Un punto-chiave che, se trasformato in iniziativa politica, aprirebbe il
forziere del consenso popolare, attorno al quale si affannano scassinatori
d’ogni tipo.
E invece no. Ci si occupa d’altro. Si preferisce che la questione,
l’argomento, il tema, la circostanza, l’obiettivo, il punto-chiave
venga pian piano dimenticato. Si fa finta che la “cosa” non
esista. La parola d’ordine è solo una: glissare. Una specie
di silenzio a statuto speciale, governato da un solo articolo: “se
proprio devi, parlane, ma non azzardarti a metterci un dito, perché stai
certo che te lo tranciamo”.
Eppure la “cosa” c’è e puzza. Nonostante i latini
abbiano tentato di farci credere per secoli che “… non olet”,
il puzzo c’è e si sente. A tratti è un tanfo insopportabile.
Ad esempio, quando la scure dei ministri si abbatte sui tronchi (e sui
fuscelli) degli altri; allora ti accorgi che dalle tasche dei boscaioli
si sprigiona un miasma mefitico che riduce in cenere il sottobosco.
Perché si tratta di una sostanza (una questione … un argomento … una
circostanza … un tema … un obiettivo … uno scandalo ….)
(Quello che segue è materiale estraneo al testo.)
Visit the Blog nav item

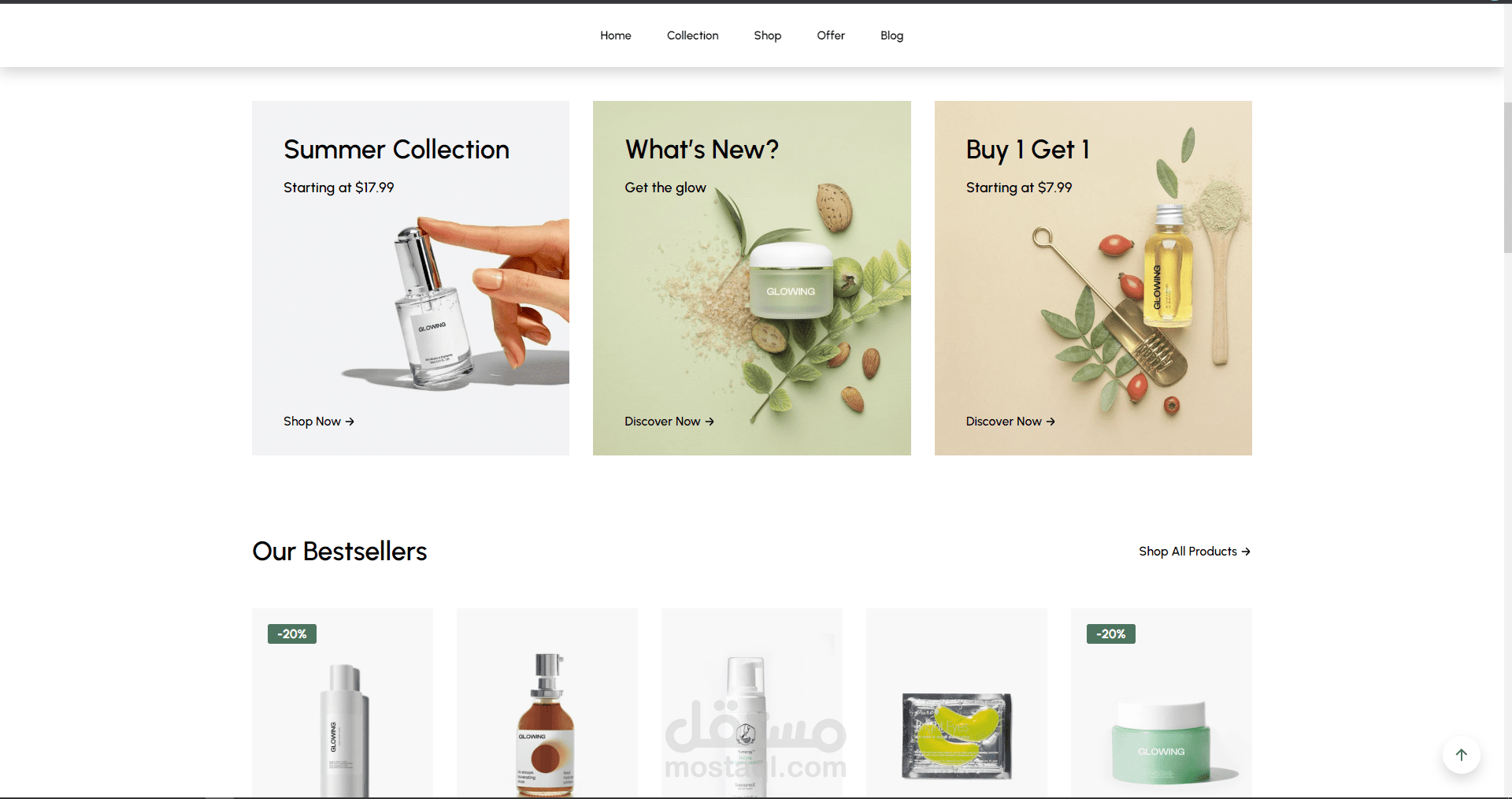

ad alto contenuto acido , che nelle sedi istituzionali ( le sole ad avere
su di esso potere d’intervento) si deve evitare di maneggiare, se
no rischi di bucarti le mani.
Un composto corrosivo che sfigurerebbe i rubicondi visi degli inquilini
del Palazzo: eletti (un tempo) o più comodamente “nominati”,
che dovrebbero cancellare, in un rigurgito di dignità, quei privilegi
di cui essi s’ingozzano da tempo immemorabile. senza per questo dar
segno della benché minima disfunzione metabolica.
C’è poco da sperare. Se la cucina non s’organizza, su,
nelle sale da pranzo, il banchetto continua.